De son côté la Mauritanie est un capital pour le G5 Sahel. Ancien chef d’état-major et ancien ministre de la Défense nationale, le Président Mohamed Ould Ghazouani connaissait, déjà, les défis sécuritaires de la sous-région. Un chef d’État bien placé pour rassembler ses pairs. Il a montré son sang-froid, face aux difficiles relations entre son pays et le Mali. Le 21 janvier 2022, les Forces armées maliennes (FAMA) sont soupçonnées d’avoir tué sept commerçants mauritaniens, à la frontière entre les deux pays. Les autorités mauritaniennes, après avoir diligenté une enquête, réagissent vivement, dans l’espoir de mettre fin à de tels actes. Mais, le 5 mars, les FAMA, accompagnées d’éléments de Wagner, récidivaient, par des tirs qui blessaient deux Mauritaniens au Mali même. En outre, les autorités et l’opinion publique mauritaniennes sont très préoccupées par le sort de quinze compatriotes, supposés enlevés par FAMA. En dépit de ces graves incidents, la Mauritanie, non membre de la CEDEAO, a décidé d’ouvrir son port au Mali, sous embargo, à la fois de celle-ci et de l’UEMOA. Sur la Transition et sur la présence de Wagner au Mali, elle n’a guère fait de déclarations intempestives.

En tandem tandem avec le Secrétariat Exécutif, Nouakchott est bien placé pour relancer la machine du G5 Sahel, avec des chances réelles de succès. En effet, le G5 qui échoue, c’est aussi l’étoile diplomatique de la Mauritanie qui pâlit. 

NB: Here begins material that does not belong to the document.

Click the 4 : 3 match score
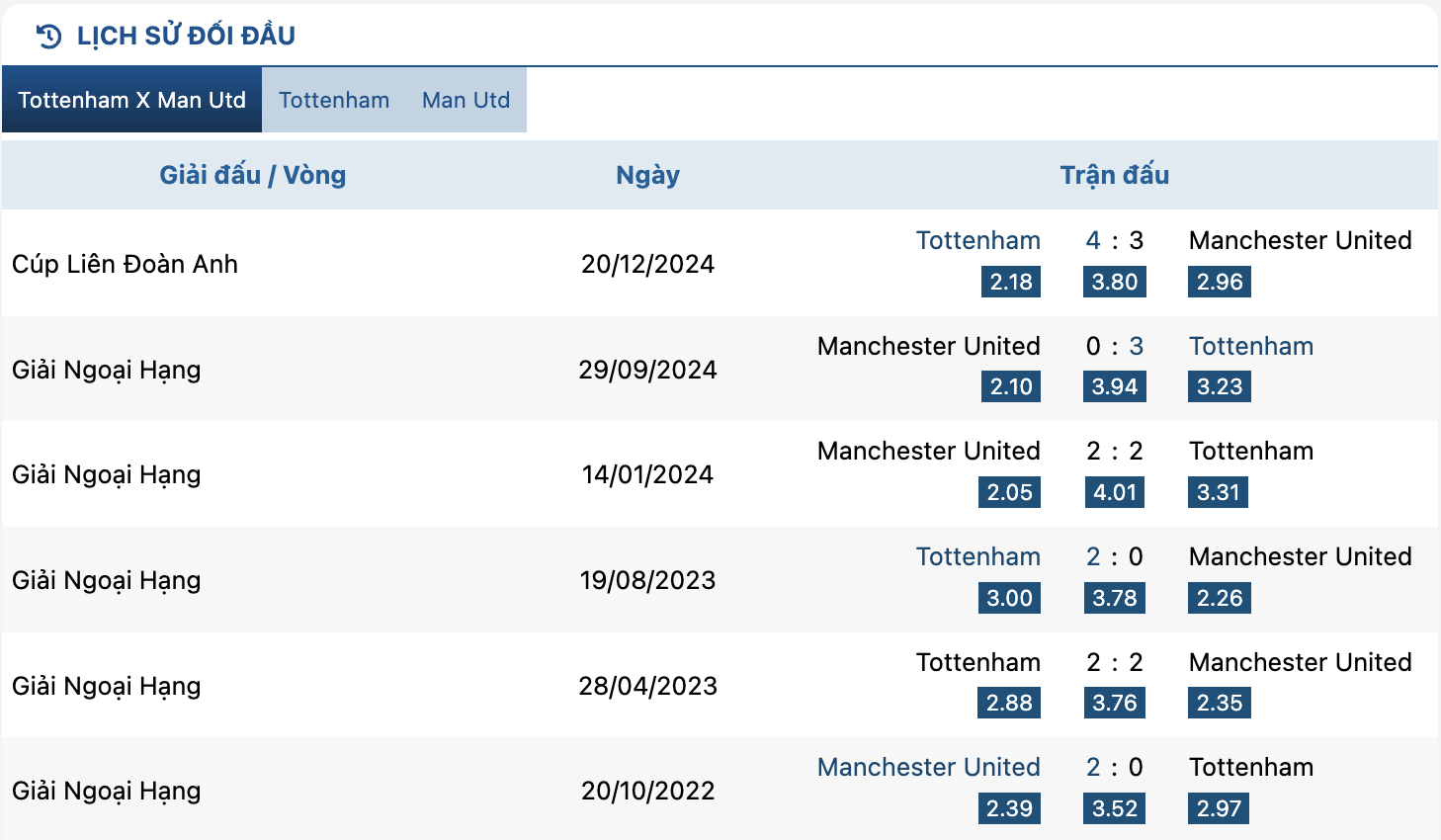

La feuille de route commune ou Roadmap en est toute tracée. Il s’agit de travailler à rétablir et à maintenir de bonnes relations entre les cinq pays membres. En particulier, il est prudent de réconcilier d’urgence les deux voisins, Mali et Niger, dont les incompréhensions ont atteint leurs cimes, ces derniers mois. Le Mali est, également, à dissuader de revendiquer la présidence tournante du G5 Sahel. Étant sous embargo, son action diplomatique pour l’organisation est gelée. Ensuite, il est recommandé de prodiguer des conseils de sagesse à la Junte du Mouvement patriotique pour la sauvegarde et la restauration (MPSR) au pouvoir au Burkina Faso. Des conseils pour lui éviter de se braquer, à son tour, et après le Mali, contre à la fois contre l’UEMOA et la CEDEAO, notamment sur la durée de la Transition qui ne devrait pas être excessivement longue : trois ans !

Le G5 Sahel aura, enfin, à travailler, dur, afin de s’assurer que la quasi-mobilisation internationale des fonds en faveur de l’Ukraine n’occulte totalement l’aggravation des problèmes sécuritaires de la sous-région. Une offensive diplomatique et médiatique serait la bienvenue, pour remobiliser les partenaires de l’organisation. La recherche de ressources, pour des actions décisives en matière de lutte antiterroriste, serait, à nouveau, possible. Une remise en selle du G5 Sahel équivaudrait, aussi, à une montée en puissance diplomatique de la Mauritanie.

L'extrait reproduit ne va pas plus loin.